Dive Brief:
- Mobile devices are becoming ubiquitous in hospitals and having a positive impact on patient care, a new JAMF survey finds.
- The software company, which works mostly with Apple products, surveyed 600 global healthcare IT leaders on their use of smartphones, tablets and other mobile devices. Nine in 10 said their organizations have implemented or plan to implement a mobile device initiative.
- Nearly all (96%) reported an increase in patient experience scores when mobile devices were deployed, with a third of those claiming major improvement.
Dive Insight:
With the increasing need to please patients as consumers, mobile device use is only going to grow. Nearly half of organizations (47%) plan to increase their usage of hand-held technologies within the next two years.

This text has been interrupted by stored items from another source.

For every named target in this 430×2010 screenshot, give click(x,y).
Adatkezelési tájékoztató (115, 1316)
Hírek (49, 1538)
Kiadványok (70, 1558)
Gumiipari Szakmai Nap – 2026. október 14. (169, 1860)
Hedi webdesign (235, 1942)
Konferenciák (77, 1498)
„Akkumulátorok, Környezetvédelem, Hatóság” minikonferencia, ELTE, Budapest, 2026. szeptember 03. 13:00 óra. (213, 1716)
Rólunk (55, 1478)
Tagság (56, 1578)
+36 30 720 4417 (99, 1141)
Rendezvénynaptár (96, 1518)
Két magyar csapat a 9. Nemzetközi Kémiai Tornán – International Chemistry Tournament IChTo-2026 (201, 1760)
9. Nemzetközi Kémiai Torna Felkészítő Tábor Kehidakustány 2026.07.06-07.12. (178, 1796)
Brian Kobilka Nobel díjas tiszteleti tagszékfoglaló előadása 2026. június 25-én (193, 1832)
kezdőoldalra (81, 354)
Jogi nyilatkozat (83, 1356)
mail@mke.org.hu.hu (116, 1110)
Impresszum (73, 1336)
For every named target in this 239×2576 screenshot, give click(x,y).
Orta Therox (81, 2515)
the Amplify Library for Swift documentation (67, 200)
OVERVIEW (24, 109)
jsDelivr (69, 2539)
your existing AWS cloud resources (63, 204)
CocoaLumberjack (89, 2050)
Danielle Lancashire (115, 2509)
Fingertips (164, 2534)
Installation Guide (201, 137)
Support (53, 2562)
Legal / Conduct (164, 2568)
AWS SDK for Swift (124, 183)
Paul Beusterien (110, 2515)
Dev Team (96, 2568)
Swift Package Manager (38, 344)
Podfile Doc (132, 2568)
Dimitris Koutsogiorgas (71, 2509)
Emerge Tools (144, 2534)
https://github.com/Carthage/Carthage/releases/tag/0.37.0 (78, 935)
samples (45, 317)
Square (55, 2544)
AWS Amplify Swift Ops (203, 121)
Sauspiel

When it comes to use cases, the highest support is for clinical care teams, with 91% of respondents saying these would benefit from a mobile device initiative. For example, 67% said mobile devices improve communication among a patient’s care team and 52% said they increase access to medical records.
Other areas that stand to gain include administrative staff (73%), nonclinical staff (54%), long-term patient stay (47%) and short-term patient stay.
At organizations that use mobile devices, the most common areas are nurses stations (72%), administrative offices (63%) and patient rooms (56%).
But there are risks when healthcare organizations allow widespread use of mobile devices, the biggest being privacy and security. Just 78% of respondents reported using mobile device management solution to secure mobile devices, and less than half are very satisfied with their current MDM. Their main gripes centered around security, cost and training.
In a recent Zebra Technologies study, 98% of doctors, 97% of nurses and 96% of pharmacists at acute care hospitals said they expect to use mobile technologies by 2022. More than seven in 10 hospitals credited digital solutions with improving patient care, while more than half said they reduce costs of care.
“Bring your own device” use is also on the rise, with 71% of clinicians saying their hospitals allow some BYOD — up from 58% in 2016, according to a 2017 Spõk survey of 350 healthcare leaders. The main reason organizations bar BYOD is data security, but strict BYOD policies are helping to address that and other concerns. Driving this trend are ease of communication, cost savings, workflow efficiencies and physician demand.